If you come off the M25 at Junction 7 heading for Carshalton you will travel towards Hooley on the M23 and pass under this large abandoned bridge. Can’t place it? – to the right just before the bridge is an old orchard surrounded by a picket fence. After the bridge, the road joins the A23 opposite the large Starbucks [fig 4.] that used to be a pub.
So when did it come about? Between 1969 and 1973 a new extension to the M23 was carefully drawn out, and this bridge was due to carry the motorway.
It would extend the motorway at this point to travel into London, from its start in Brighton. It would connect with London at Streatham and cut through Chipstead, Banstead, Beddington and Wallington.
The surface of the proposed extension can still be seen between the M23 and A23 junction – snaking off to nowhere.
The top of the bridge itself is hard to access but once there you will see a wide area of tarmac and a central reservation marked. But of course, in the end, it never served a purpose.
The road would travel along Woodmansterne Lane where Dobbies garden centre is.

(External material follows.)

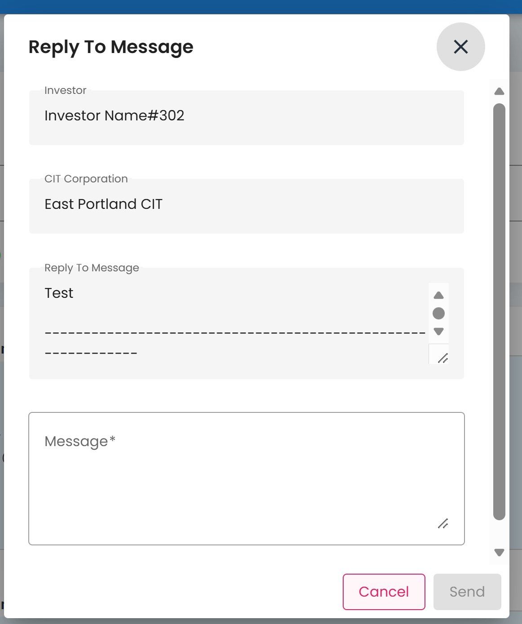Click the dashed separator line in quoted message
This screenshot has width=522, height=624.
235,333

At Wallington it would cut through the back gardens of houses on Sandy Lane South.
In Beddington it would pass close to Sutton’s only Grade 1 listed building, Carew Manor.
Then it would have cut directly through the area known as Beddington Farmlands.
At the time of the announcement, house prices dropped considerably in affected areas.
The plans were finally declined in 1978 by the Department for Transport. It’s hard to imagine how different our area would have been if this had gone ahead.
Thanks for reading. As you can imagine this takes considerable time and effort to put together. If you enjoyed reading it, we’d be grateful if you could add your comments and feedback below. Words and diagrams by Secret Carshalton. Please note the diagrams are indicative only and not 100% accurate. Additional credits: youtube.com/@nearlycossack9420, Roads.org.uk.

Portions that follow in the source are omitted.